Tytuł:: Metalloproteinase 2 and 9 Activity in the Development of Pancreatic Cancer
Autorzy:: Durlik, Marek
Gardian, Katarzyna
Powiązania:: https://bibliotekanauki.pl/articles/1396635.pdf
Data publikacji:: 2012-08-01
Wydawca:: Index Copernicus International
Tematy:: pancreatic cancer
metalloproteinases
MMP
pancreatic tumor
Opis:: Pancreatic adenocarcinoma is the fourth most common cancer occurring in both women and men. In Poland, within the past ten years the number of deaths from pancreatic cancer increased by 29%.The aim of the study was to determine the correlation between the activity of metalloproteinase (MMP) 2 and 9 and progression and aggressiveness of pancreatic cancer.Material and methods. Tissue samples were collected from 36 patients with diagnosed pancreatic adenocarcinoma who underwent Whipple resection. Tumor tissues were analyzed by gel zymography, zymography in situ and immunohistochemistry.Results. The activity of MMPs was found mainly in cancer cells.

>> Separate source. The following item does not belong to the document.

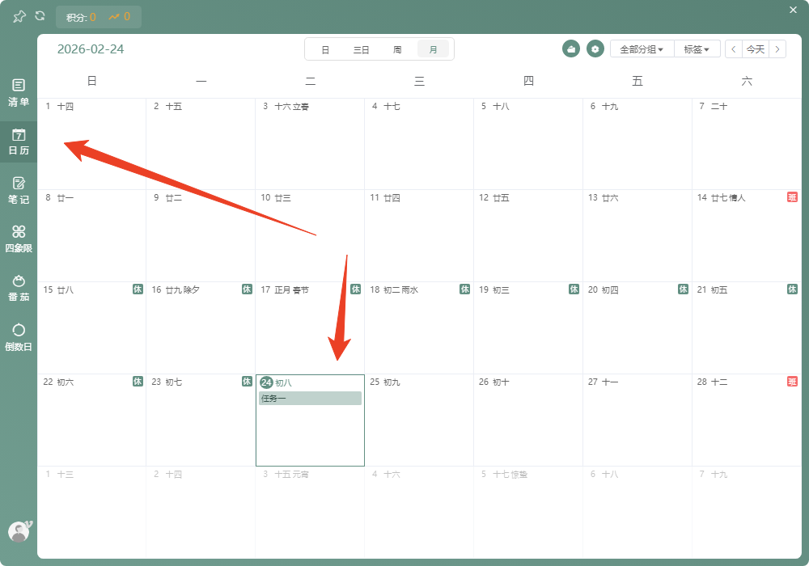Image resolution: width=809 pixels, height=566 pixels.
Task: Switch to 日 day view
Action: tap(325, 49)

Active form of MMP2 (62 kDa) was present in 88% of cases and MMP9 (83 kDa) in 38% of cases. By contrast, immunohistochemical staining revealed the presence of metalloproteinase 9 in all studied tissues. MMP activity was assessed against histological grade of the tumor. In the case of group G1 there was no activity of matrix metalloproteinase 9. By comparing the activity we concluded that the activity of MMPs in tumors with the highest degree of differentiation is significantly lower than in G2 and G3. Metalloproteinase 9 expression analysis revealed no significant differences between the groups of various degrees of histological maturity. The level of expression did not differ between the groups N0 and N1.Conclusion. Lack of metalloproteinase 9 activity in group G1 may indicate that MMP9 is activated only in higher tumor grades. We have shown that an active form of MMP2 is found in all histological grades, which supports its involvement in the development of pancreatic cancer. Metalloproteinases are attractive target of anticancer therapy but not only the level of expression of metalloproteinases should be taken into account but also their level of activity and factors associated with their activation.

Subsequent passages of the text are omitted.